Born in 1919 and raised in Boston, Massachusetts, Bundy was the third son in a prosperous family, long involved in Republican politics. His older brothers were Harvey Hollister Bundy, Jr., and William Putnam Bundy, and his two younger sisters were Harriet Lowell and Katharine Lawrence. His father, Harvey Hollister Bundy, from Grand Rapids, Michigan, was a prominent attorney in Boston who had clerked for Justice Oliver Wendell Holmes Jr. in his younger days. Bundy's mother, Katherine Lawrence Putnam, was related to several Boston Brahmin families listed in the Social Register: the Lowells, the Cabots, and the Lawrences. She was a niece of Harvard president Abbott Lawrence Lowell. Through his mother, Bundy grew up within other Boston Brahmin families, and remained throughout his life well connected with American elites.

The Bundys were close to Henry L. Stimson. As Secretary of State under Herbert Hoover, in 1931, Stimson appointed Bundy's father as his Assistant Secretary of State. Later, when Stimson was Secretary of War in World War II, Harvey Bundy served again under Stimson as Special Assistant on Atomic Matters, serving as liaison between Stimson and the director of the Office of Scientific Research and Development, Vannevar Bush. He worked on the implementation of the Marshall Plan after the war. McGeorge Bundy grew up knowing Stimson as a family friend and colleague of his father.

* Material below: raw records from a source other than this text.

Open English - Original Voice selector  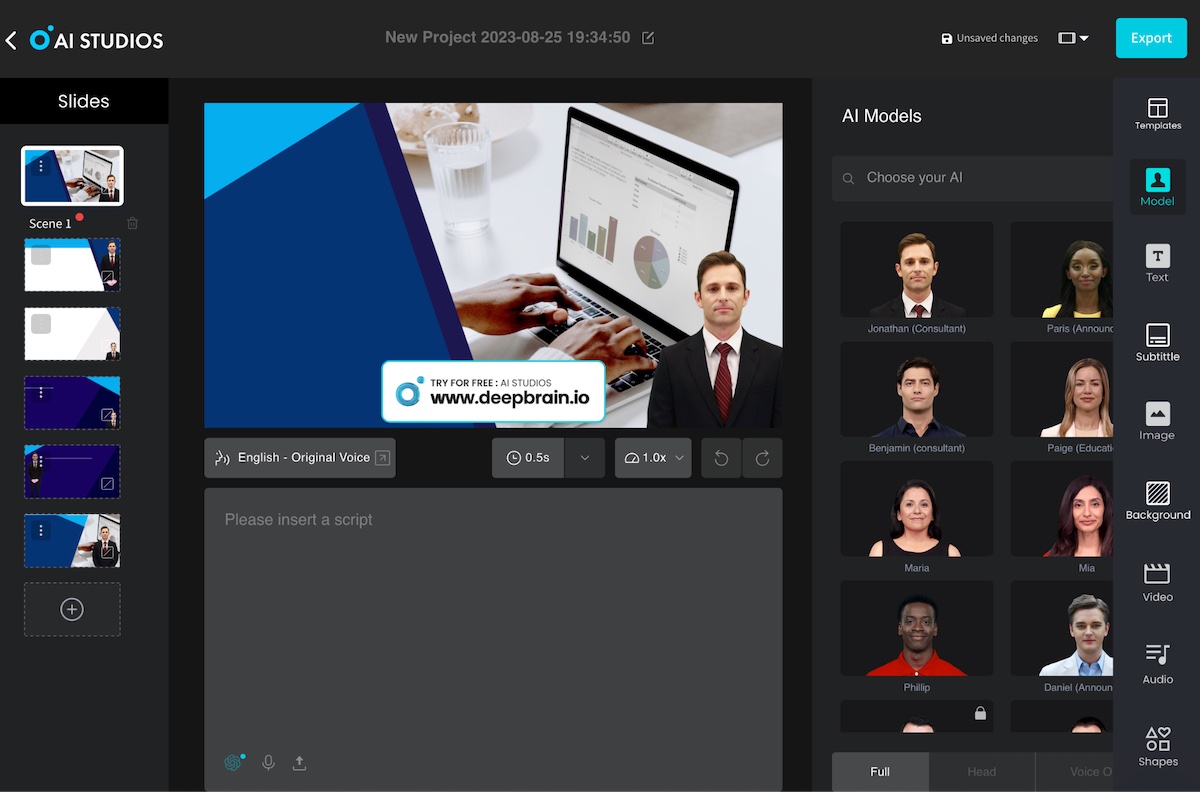pos(300,458)

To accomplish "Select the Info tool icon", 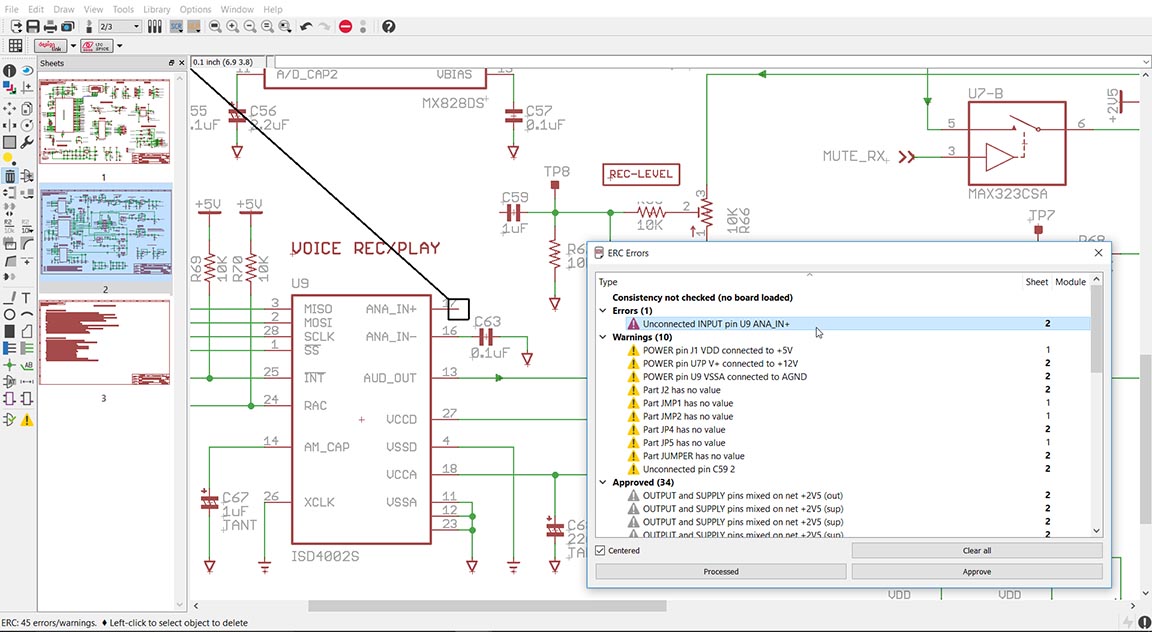I will [x=9, y=71].
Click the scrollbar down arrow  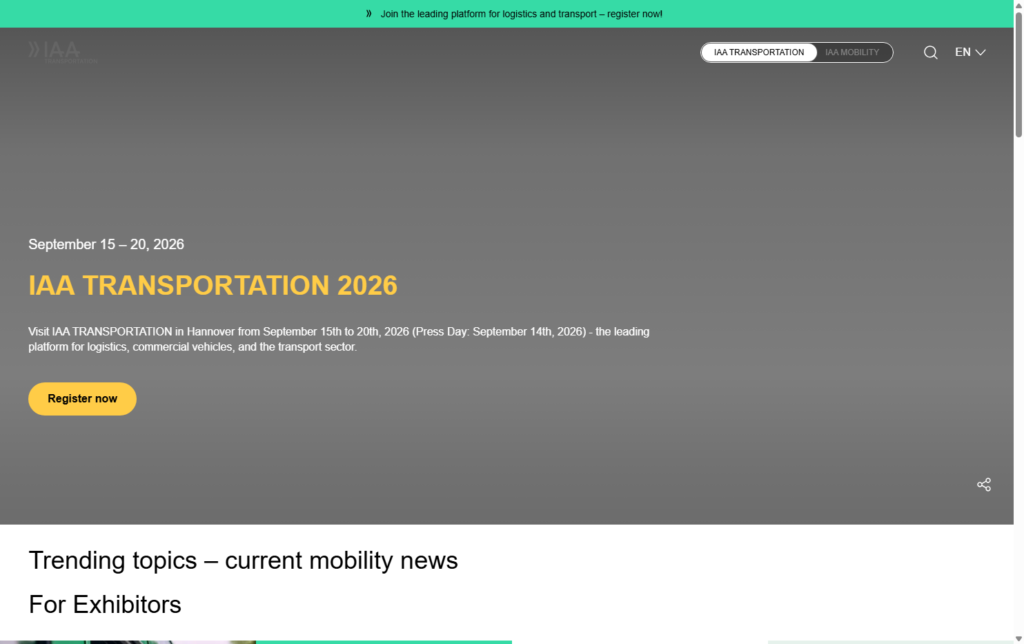[x=1018, y=637]
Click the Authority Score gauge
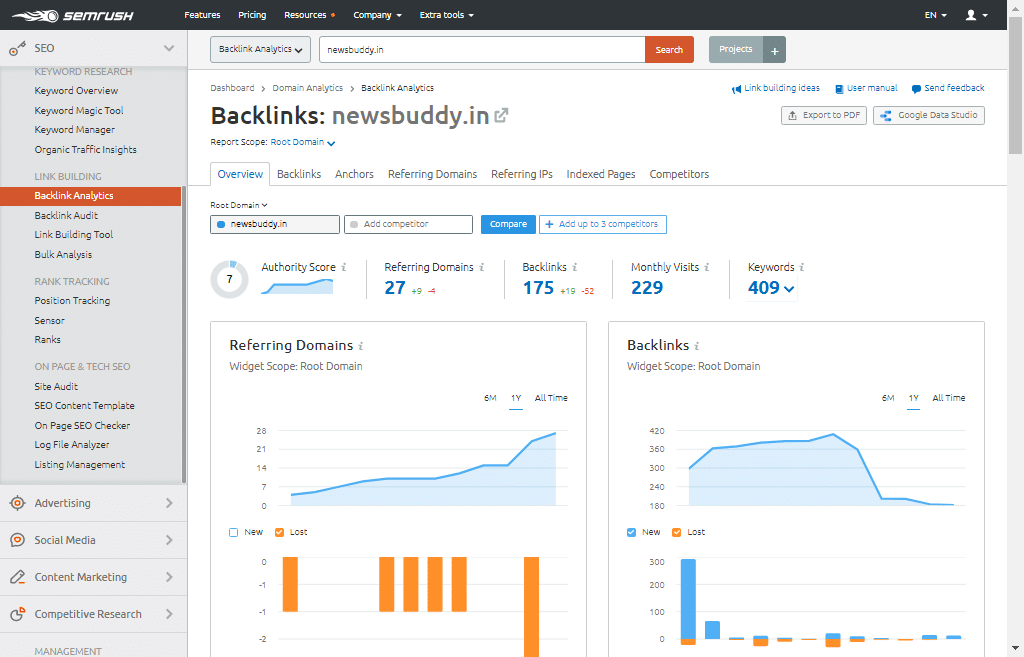 230,279
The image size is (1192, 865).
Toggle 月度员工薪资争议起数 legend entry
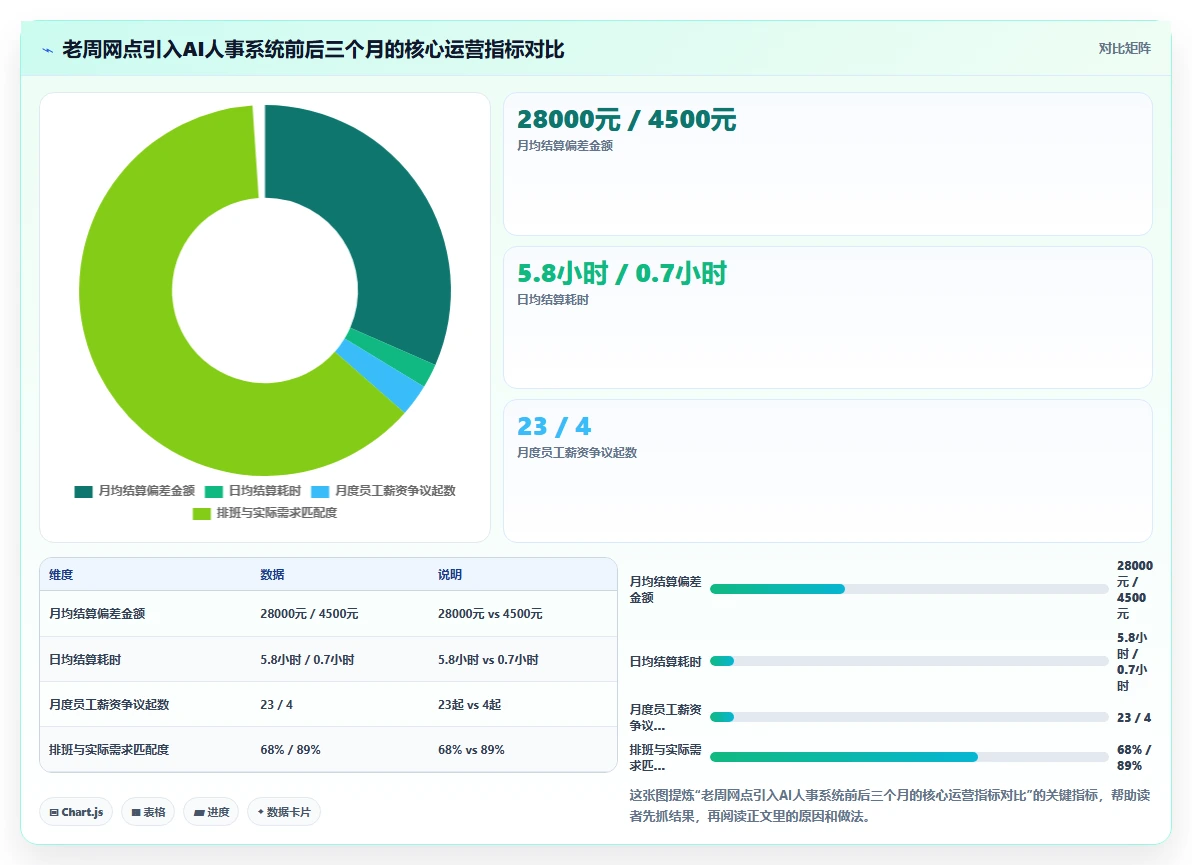click(x=383, y=491)
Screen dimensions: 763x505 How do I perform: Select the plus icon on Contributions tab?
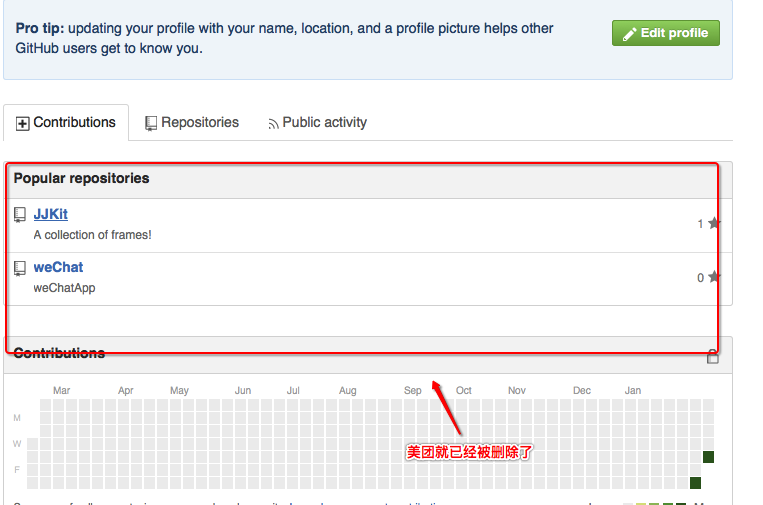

He attended the private Dexter School in Brookline, Massachusetts, and the elite Groton School, where he placed 1st in his class and ran the student newspaper and debating society. Biographer David Halberstam writes:

He was admitted to Yale University, one year behind his brother William. When applying to Yale, Bundy wrote on the entrance exam: "This question is silly. If I were giving the test, this is the question I would ask, and this is my answer." He was still admitted to Yale as he achieved perfect score on his entrance exam. At Yale, he served as secretary of the Yale Political Union and then chairman of its Liberal Party. He was on the staff of the Yale Literary Magazine and also wrote a column for the Yale Daily News, while, as a senior, he was awarded the Alpheus Henry Snow Prize. Like his father, he was inducted into the Skull and Bones secret society, where he was nicknamed "Odin." He remained in contact with his fellow Bonesmen for decades afterward. He graduated from Yale with an A.B. in mathematics in 1940. The same year, he advocated for American intervention in World War Two, writing: "Though war is evil, it is occasionally the lesser of two evils." In 1941, he was awarded a three-year Junior Fellowship in the Harvard Society of Fellows. At the time, Fellows were not allowed to pursue advanced degrees, "a requirement intended to keep them off the standard academic treadmill"; thus, Bundy would never earn a doctorate.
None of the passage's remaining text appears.